RFR: 8374341: Use of "\s" instead of "\\s" in CoreUtils.java results in splitting on backspace instead of whitespace [v4]

Kevin Walls kevinw at openjdk.org
Wed Jan 14 11:14:04 UTC 2026


On Wed, 7 Jan 2026 12:48:29 GMT, Eunbin Son <duke at openjdk.org> wrote:

>> ### Summary
>> Fix incorrect regex usage in CoreUtils.getCoreFileLocation.
>> 
>> ### Description
>> CoreUtils.getCoreFileLocation uses String.split("\s", 2).
>> The string literal "\s" represents a backspace character, not a whitespace regex.
>> As a result, the split operation does not separate fields on whitespace.
>> This change replaces the pattern with `"\\s+"` to correctly split on whitespace.
>> No other logic is modified.
>> 
>> ### Bug ID :  JDK-8374341 
>> https://bugs.java.com/bugdatabase/view_bug?bug_id=8374341
>
> Eunbin Son has refreshed the contents of this pull request, and previous commits have been removed. The incremental views will show differences compared to the previous content of the PR. The pull request contains one new commit since the last revision:
> 
>   JDK-8374341: Remove unverified systemd-coredump handling code

Yes this has escalated a bit from the original typo submission.

AIUI, systemd-coredump is invoked at the time of the crash due to the | coredump pattern, and will store the core in a directory that is not the pwd of the process (so we might not find it), so this code tries to recognise that and use coredumpctl to extract it.

Yes this code could have worked as intended if the core dump pattern with no splitting ended in "systemd-coredump", but that does not look common (based on a smal sample of systems I use...).
But coredumpctl also needs permission, which is not expected without being root or some other config steps, so the extraction from the /var/... directory generally fails.  But that could have worked for some people when this was originally added, just seems unlikely it works generally.

Internet searching summarises as: "coredumpctl needs root or privileged group access (like systemd-journal) because it reads system journal/coredump files usually owned by root in /var/lib/systemd/coredump, but you can grant specific users access by adding them to the right group or using sudo to access their own crashes..."


Yes, I think the sleep(5000) and loop we have currently are about waiting for systemd-coredump to do its thing, and the core to be available in /var... before running coredumpctl to try and extract it.  This is probably useful, but maybe it could have checked for more errors output from coredumptl and shown them.

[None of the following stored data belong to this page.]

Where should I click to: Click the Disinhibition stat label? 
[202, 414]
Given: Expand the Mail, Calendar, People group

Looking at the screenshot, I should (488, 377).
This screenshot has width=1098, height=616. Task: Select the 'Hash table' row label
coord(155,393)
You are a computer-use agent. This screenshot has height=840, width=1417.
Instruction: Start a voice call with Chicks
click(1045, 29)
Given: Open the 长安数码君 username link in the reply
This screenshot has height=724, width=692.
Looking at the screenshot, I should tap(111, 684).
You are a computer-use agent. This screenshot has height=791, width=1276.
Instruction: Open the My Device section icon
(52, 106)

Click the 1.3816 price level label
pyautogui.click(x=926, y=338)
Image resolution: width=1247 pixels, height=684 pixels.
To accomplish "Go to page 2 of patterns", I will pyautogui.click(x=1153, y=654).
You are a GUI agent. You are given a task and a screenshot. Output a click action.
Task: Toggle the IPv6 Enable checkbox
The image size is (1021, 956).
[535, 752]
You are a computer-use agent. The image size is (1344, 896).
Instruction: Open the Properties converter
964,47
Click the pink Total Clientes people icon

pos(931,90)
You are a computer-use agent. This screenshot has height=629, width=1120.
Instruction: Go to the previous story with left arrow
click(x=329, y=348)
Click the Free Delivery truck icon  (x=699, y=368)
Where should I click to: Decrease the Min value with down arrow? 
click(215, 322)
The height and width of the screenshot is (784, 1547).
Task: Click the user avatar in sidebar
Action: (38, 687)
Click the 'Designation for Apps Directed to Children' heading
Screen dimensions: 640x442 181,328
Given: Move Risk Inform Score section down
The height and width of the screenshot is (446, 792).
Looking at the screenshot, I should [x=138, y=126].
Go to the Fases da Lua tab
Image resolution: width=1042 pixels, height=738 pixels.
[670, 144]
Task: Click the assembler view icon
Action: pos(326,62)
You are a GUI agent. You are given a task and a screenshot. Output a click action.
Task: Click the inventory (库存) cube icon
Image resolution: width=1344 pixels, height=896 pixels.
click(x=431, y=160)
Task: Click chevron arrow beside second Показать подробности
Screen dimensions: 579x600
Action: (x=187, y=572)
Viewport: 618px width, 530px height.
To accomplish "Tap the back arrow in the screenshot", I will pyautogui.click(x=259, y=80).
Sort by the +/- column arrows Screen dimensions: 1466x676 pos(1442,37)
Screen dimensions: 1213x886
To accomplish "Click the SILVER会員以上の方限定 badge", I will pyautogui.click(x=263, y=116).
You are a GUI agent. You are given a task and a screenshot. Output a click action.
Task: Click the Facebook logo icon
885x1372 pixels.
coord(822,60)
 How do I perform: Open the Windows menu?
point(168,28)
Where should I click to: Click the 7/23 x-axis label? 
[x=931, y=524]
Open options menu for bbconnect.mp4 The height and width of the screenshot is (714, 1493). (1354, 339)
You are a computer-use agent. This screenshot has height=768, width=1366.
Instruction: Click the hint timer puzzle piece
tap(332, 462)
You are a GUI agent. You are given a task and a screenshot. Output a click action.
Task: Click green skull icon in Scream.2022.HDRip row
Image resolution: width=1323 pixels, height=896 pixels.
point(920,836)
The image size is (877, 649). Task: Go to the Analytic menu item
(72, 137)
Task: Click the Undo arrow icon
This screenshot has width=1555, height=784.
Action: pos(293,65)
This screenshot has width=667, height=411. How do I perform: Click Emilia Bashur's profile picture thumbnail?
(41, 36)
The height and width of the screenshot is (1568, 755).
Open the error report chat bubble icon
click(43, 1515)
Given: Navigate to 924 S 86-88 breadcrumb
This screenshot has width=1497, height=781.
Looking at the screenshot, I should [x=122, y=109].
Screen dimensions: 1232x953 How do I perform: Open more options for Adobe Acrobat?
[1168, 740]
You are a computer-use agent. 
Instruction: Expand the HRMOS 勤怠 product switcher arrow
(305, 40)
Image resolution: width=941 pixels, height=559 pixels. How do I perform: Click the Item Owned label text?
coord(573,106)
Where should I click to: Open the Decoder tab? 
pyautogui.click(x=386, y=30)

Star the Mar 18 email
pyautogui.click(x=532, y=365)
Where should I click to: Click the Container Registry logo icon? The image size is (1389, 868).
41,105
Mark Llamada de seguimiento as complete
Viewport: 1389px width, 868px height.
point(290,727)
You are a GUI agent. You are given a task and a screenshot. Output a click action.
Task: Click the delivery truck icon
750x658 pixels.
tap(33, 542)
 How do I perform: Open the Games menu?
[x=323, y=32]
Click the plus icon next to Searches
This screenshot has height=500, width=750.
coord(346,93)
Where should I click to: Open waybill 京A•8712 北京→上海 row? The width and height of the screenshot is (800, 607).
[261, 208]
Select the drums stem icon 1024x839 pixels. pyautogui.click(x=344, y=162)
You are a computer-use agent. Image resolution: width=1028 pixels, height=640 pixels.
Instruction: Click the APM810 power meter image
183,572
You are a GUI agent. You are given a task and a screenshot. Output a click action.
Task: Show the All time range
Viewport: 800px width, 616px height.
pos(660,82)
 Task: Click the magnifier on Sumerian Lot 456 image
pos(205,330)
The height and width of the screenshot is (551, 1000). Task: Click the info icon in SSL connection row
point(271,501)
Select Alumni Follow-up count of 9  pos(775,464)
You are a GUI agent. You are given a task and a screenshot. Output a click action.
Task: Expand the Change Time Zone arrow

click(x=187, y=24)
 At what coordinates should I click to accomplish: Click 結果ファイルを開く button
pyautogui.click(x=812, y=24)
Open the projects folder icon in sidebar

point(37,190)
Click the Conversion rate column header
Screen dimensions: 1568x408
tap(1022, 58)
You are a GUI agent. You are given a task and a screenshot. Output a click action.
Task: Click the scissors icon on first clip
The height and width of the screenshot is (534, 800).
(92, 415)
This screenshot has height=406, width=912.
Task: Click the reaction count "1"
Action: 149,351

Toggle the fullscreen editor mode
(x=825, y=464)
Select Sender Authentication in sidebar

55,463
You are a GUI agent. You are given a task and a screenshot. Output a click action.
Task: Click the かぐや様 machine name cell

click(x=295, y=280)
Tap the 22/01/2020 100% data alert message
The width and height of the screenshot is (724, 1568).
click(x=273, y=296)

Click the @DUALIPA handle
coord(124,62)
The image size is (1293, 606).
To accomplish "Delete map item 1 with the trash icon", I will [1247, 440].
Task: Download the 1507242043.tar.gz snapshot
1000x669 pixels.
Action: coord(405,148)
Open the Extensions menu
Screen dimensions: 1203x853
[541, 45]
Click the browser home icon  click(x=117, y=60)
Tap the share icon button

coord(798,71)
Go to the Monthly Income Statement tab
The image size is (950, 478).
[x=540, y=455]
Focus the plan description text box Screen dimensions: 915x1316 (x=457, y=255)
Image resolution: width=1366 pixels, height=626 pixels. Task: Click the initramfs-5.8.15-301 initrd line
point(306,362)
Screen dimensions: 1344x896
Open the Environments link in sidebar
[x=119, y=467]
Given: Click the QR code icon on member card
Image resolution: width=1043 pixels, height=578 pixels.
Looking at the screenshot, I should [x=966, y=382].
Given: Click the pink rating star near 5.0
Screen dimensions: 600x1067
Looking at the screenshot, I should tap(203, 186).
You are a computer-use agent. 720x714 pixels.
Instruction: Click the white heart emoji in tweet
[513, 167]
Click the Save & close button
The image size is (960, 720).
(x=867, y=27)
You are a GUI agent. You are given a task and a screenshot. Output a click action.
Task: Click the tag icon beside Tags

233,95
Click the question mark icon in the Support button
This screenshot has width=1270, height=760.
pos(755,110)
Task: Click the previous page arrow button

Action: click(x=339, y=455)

The current failure/fallback is fine for most users, it recognises that a core dump pattern invokes a tool, and warns.


coredumpctl is currently invoked:

String core = "core";
ProcessTools.executeProcess("coredumpctl", "dump",  "-1",  "-o", core, String.valueOf(pid));

       dump
           Extract the last core dump matching specified characteristics. The core dump will be written on standard output, unless an output
           file is specified with --output=.

       -1
           Show information of the most recent core dump only, instead of listing all known core dumps. Equivalent to --reverse -n 1.


So it is also asking for the most recent coredump, which might be wrong if there are multiple crashes around the same time.
MAYBE removing "-1" would be better, as this looks like it doesn't work if the last core dump is not from PID.
But that's only worth looking at if there is a case that this coredumpctl code can be made generally useful.